Wie kam es zu dieser
Verzögerung der Wahrnehmung? Erst musste das Buch von einem
britischen Lord geadelt werden, damit es in der britischen
Klassengesellschaft satisfaktionsfähig war. Deutungen
erscheinen zudem umso zutreffender, insofern sie durch die
Biografie des Autors als "authentische Stimme" vermarktet
werden kann. Je mehr typische Unterschichtmerkmale ein Autor
aufweisen kann, desto mehr "Street credibility" besitzt er
nach landläufiger Meinung.
"Im Mittelpunkt des
Werks stehen die tiefen Gräben zwischen Mittel- und
Unterschicht. Die Klassengesellschaft und ihre
Unversöhnlichkeit. Und die Apathie, die in der
Unterschicht aus dem Gefühl erwächst, nicht verstanden und
nicht gehört zu werden.

Bereitgestellte Daten.

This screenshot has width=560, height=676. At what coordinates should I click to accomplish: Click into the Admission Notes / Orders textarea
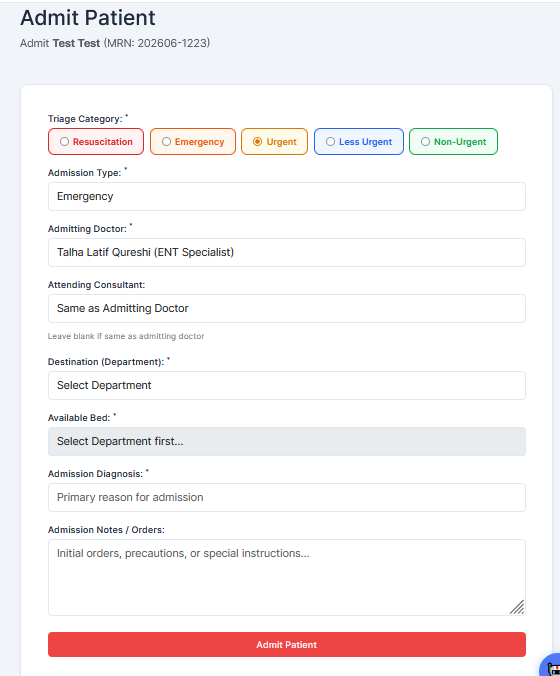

Aufgabenstellung.
Gib den extrahierten Text über die Klassengesellschaft vollständig und wortgetreu wieder.

Lösung der Aufgabe.
Wie kam es zu dieser
Verzögerung der Wahrnehmung? Erst musste das Buch von einem
britischen Lord geadelt werden, damit es in der britischen
Klassengesellschaft satisfaktionsfähig war. Deutungen
erscheinen zudem umso zutreffender, insofern sie durch die
Biografie des Autors als "authentische Stimme" vermarktet
werden kann. Je mehr typische Unterschichtmerkmale ein Autor
aufweisen kann, desto mehr "Street credibility" besitzt er
nach landläufiger Meinung.
"Im Mittelpunkt des
Werks stehen die tiefen Gräben zwischen Mittel- und
Unterschicht. Die Klassengesellschaft und ihre
Unversöhnlichkeit. Und die Apathie, die in der
Unterschicht aus dem Gefühl erwächst, nicht verstanden und
nicht gehört zu werden.